WRITTEN TASKS:
• A. In the article on pumping seawater onto Antarctica, copy out the passage that begins at the words "The scientists addressed" and stops after the words "the ice sheet.".
• B. According to the article on pumping seawater onto Antarctica, how far inland would the water have to be pumped to store it for a millennium?
• C. Carry the article on pumping seawater onto Antarctica further, picking up after its last line.

SELECTED EXCERPT:
:::::

Climate Craziness of the Week: Pumping sea level rise away onto Antarctica

 

icw-water-pump
Big Ice pumper via www.bigice.ca

Actual headline from press release:

 

Sea-level rise too big to be pumped away

From the POTSDAM INSTITUTE FOR CLIMATE IMPACT RESEARCH (PIK)

Future sea-level rise is a problem probably too big to be solved even by unprecedented geo-engineering such as pumping water masses onto the Antarctic continent. The idea has been investigated by scientists at the Potsdam Institute for Climate Impact. While the pumped water would certainly freeze to solid ice, the weight of it would speed up the ice-flow into the ocean at the Antarctic coast. To store the water for a millennium, it would have to be pumped at least 700 kilometer inland, the team found. Overall that would require more than one tenth of the present annual global energy supply to balance the current rate of sea-level rise.

“We explored a way to at least delay the rise of sea level we can no longer avoid by even the strictest climate-change mitigation strategies. This is estimated to reach about 40 cm by the end of the century,” says lead-author Katja Frieler. “Our approach is definitely extreme, but so is the challenge of sea-level rise.” Burning fossil fuels leads to greenhouse-gas emissions that drive up global temperatures. Consequently, the thermal expansion of ocean water and the melting of glaciers and ice-sheets slowly raise sea levels, which will continue for millennia. Under unabated warming, sea level rise may exceed 130 centimeters by 2100.

Sacrificing Antarctica for saving Bangladesh?

“This is huge. Local adaptation, for instance building dikes, will not be physically possible or economically feasible everywhere,” Frieler says. “Protection may depend on your economic situation – so New York might be saved, but sadly not Bangladesh, and this clearly raises an equity issue,” she adds. “Hence the interest in a universal protection measure. We wanted to check whether sacrificing the uninhabited Antarctic region might theoretically enable us to save populated shores around the world.” Rising oceans are already increasing storm surge risks, threatening millions of people worldwide, and in the long run can redraw the planet’s coastlines.

The scientists addressed the problem from an ice-dynamics perspective, using state-of-the-art computer simulations of Antarctica. Since the ice is continually moving, ocean water put on its surface can only delay sea-level rise – and if it is placed too close to the coast, ice-sheet mass loss and thus sea-level rise after some time could even increase, they found. As a consequence the water has to be pumped a long way inland onto the ice sheet.

“Even if this was feasible, it would only buy time”

:::::

SUPPLIED INFORMATION:
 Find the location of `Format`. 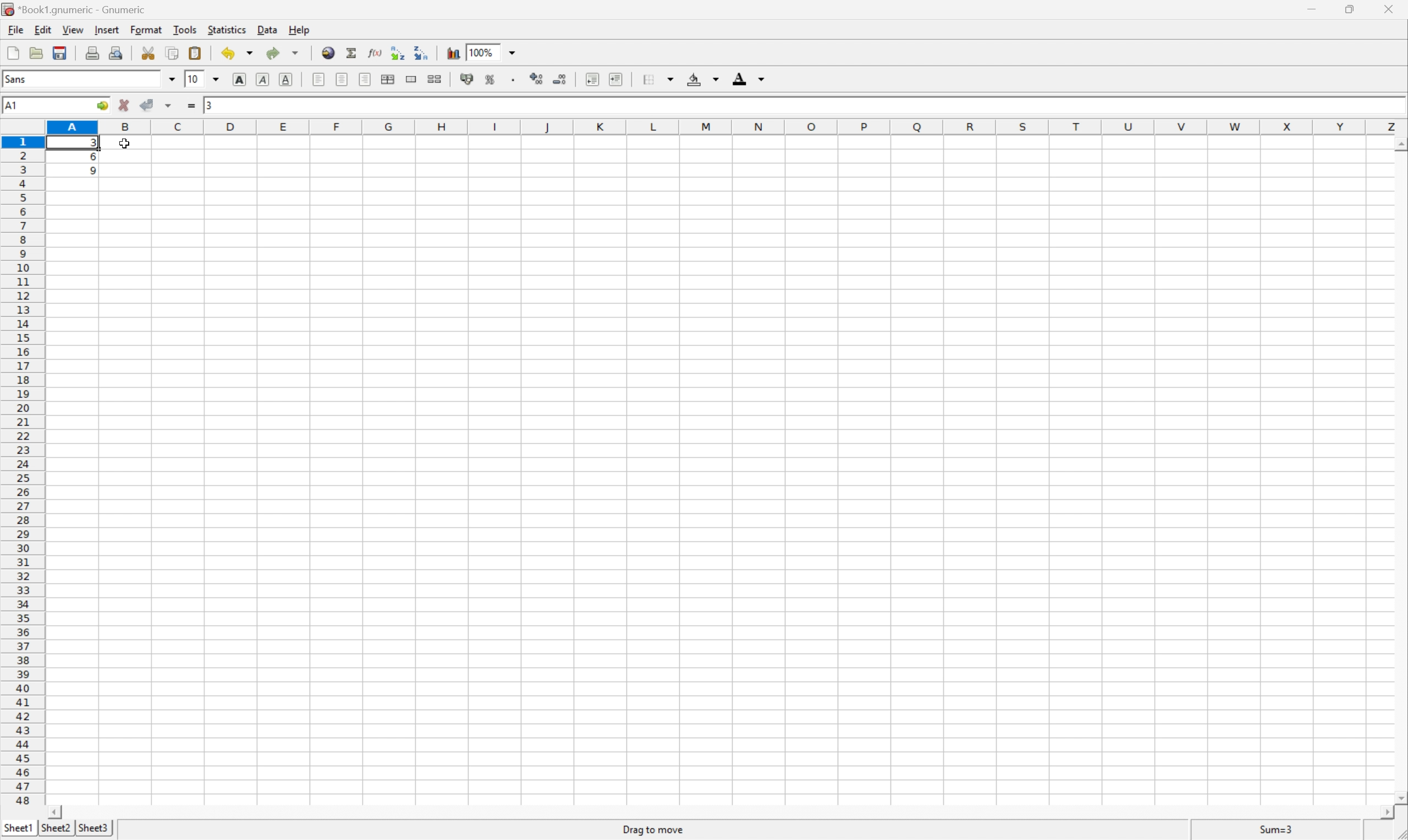

Format is located at coordinates (146, 29).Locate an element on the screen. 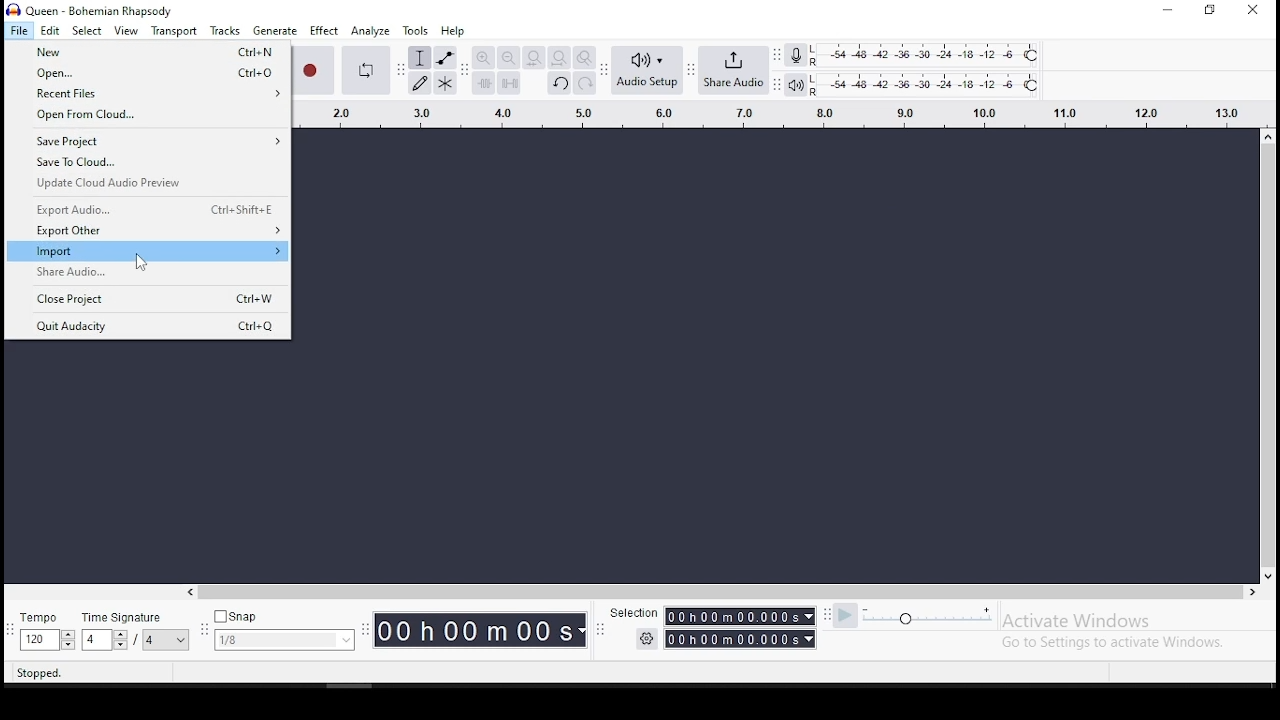 The width and height of the screenshot is (1280, 720). 00h00m00s is located at coordinates (742, 639).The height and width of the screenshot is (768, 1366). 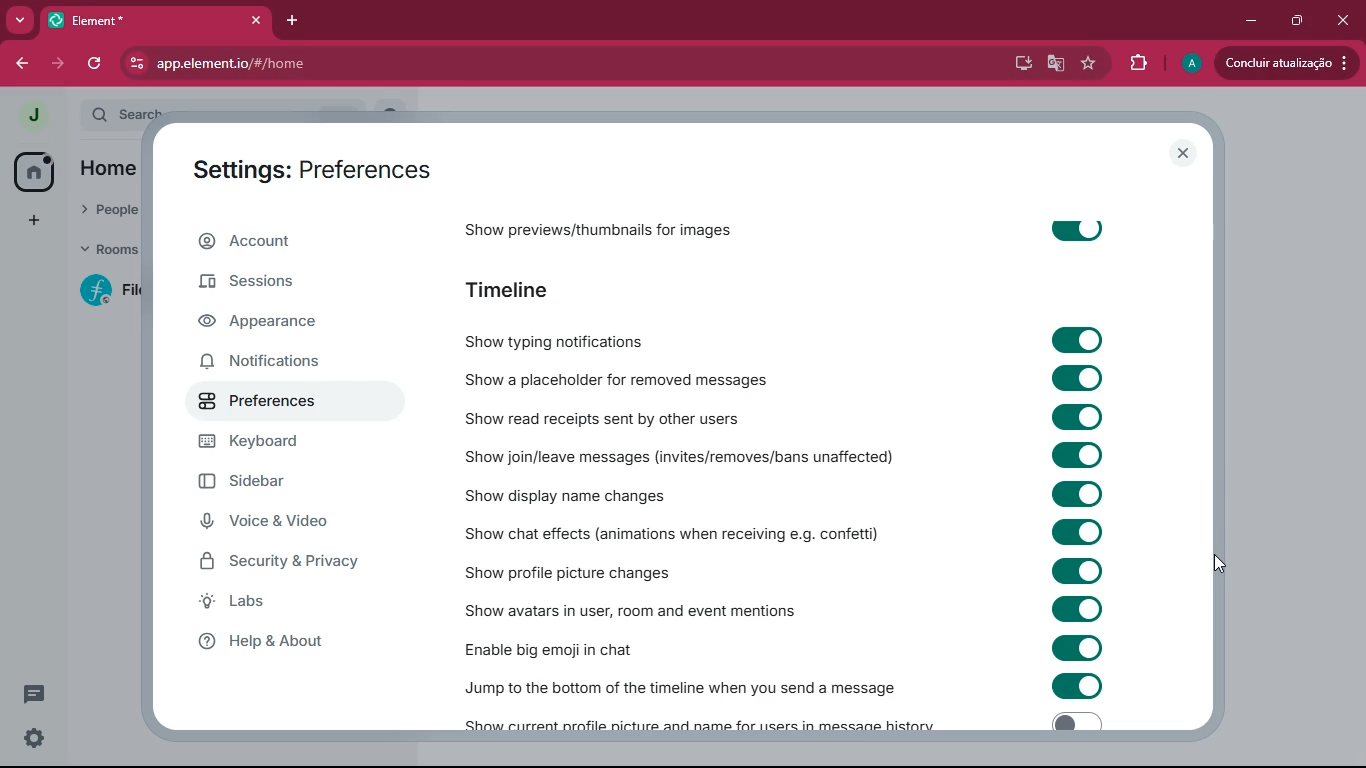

:::::

TASK-BY-TASK ANSWERS:
• A.
The scientists addressed the problem from an ice-dynamics perspective, using state-of-the-art computer simulations of Antarctica. Since the ice is continually moving, ocean water put on its surface can only delay sea-level rise – and if it is placed too close to the coast, ice-sheet mass loss and thus sea-level rise after some time could even increase, they found. As a consequence the water has to be pumped a long way inland onto the ice sheet.

• B. At least 700 kilometers inland.

• C.
The Antarctic ice sheet is up to 4000 meters high, and that would mean an inconceivable engineering effort. Pumping so much water that high up onto the ice sheet requires enormous amounts of energy. Antarctica is very windy, so the power for the pumping could in principle be generated by wind turbines – yet this would require building roughly 850.000 wind-energy plants onto the ice continent. The costs are expected to be much higher than those associated with local adaptation in other studies, though these measures by definition are limited in scope and scale, the scientists state.

“The magnitude of sea-level rise is so enormous, it turns out it is unlikely that any engineering approach imaginable can mitigate it,” concludes co-author Anders Levermann, head of Global Adaptation Strategies at PIK and scientist at Columbia University’s Lamont Doherty Earth Observatory. “Even if this was feasible, it would only buy time – when we stop the pumping one day, additional discharge from Antarctica will increase the rate of sea-level rise even beyond the warming-induced rate. This would mean putting another sea-level debt onto future generations.” Also, the most sensitive coastal ecosystems of Antarctica would of course be seriously affected by this measure.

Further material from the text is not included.